I was confused by an email this week. I was copied, it was not directed at me, yet the content was so acrimonious and unnecessary, I felt bad. I was in awe of the eloquent response of my colleague. Societally, we accept a sort of ratio of bad behavior allowances for founders of companies, leaders, geniuses and talent. What about the everyday people; those that aren’t particularly powerful, innovative or effective. The everyday people who are gatekeepers? They make other people miserable and yet, technically, they aren’t doing anything wrong. Sure, their communications are alienating, but to comment or raise an issue with them will drag you down to non productive pettiness.
I spoke to a therapy, peer.¹ As basic as it sounds, do people think a mean approach is acceptable or even effective? There are times to be firm, but your communications should not reflect your emotional upset.There are times when someone is obviously not paying attention when the light changes and need a quick honk of the horn to bring them into the moment. It’s a firm way to warn or to alert potential danger, like when someone is drifting into your lane. However, we’ve all experienced and probably used the horn at one time or another in frustration.
Right? No one is perfect, we all do things on occasion we wish we could edit out. But, is it out of character or a habit? You accidentally knock over a glass and break it. “Unintentionally” does not change the result; the glass is broken. Often, there is an “excuse” for poor behavior rather than an apology. The excuse is the rationale of the offender, something expected to absolve what happened rather than take responsibility. Which is why the apology is needed, an acknowledgement of bad behavior and damage. An acceptance that something was inappropriate and needs to be controlled.

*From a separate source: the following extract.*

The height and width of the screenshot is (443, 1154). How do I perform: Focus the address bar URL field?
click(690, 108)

Michelle Obama famously said, “when they go low, we go high.” It sounds simple, but it can be hard, because, when someone goes low, it does not feel good. Going high is often not recognized, acknowledged or rewarded. Going high takes discipline, work and practice. It’s hard, you have to take ego out of it, because you will never balance out that point system.

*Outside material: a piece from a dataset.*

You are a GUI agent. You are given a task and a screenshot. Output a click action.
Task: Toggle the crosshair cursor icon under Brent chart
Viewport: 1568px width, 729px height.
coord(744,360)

Which one are you? Do you have an occasional acrimonious communication, one that is uncharacteristic. Something when you apologize for, there is a comment to the effect of, “yes, that’s not how you normally are?” Or is it more of a habit that your communications reflect a bitter tone? Are you mean? Who do you want to be? This week, notice, do your communications tear down and alienate or build up and unite?
¹ Therapy Peer – work colleagues who keep you in check. They are people you can safely vent to when you need assurance you are doing the right thing. They listen and support you so you can avoid the CLRs (career limiting remarks). They listen to what you’d do if you went low and encourage you to keep going high.
Nice post, Sheila! And I like that idea – Therapy Peer!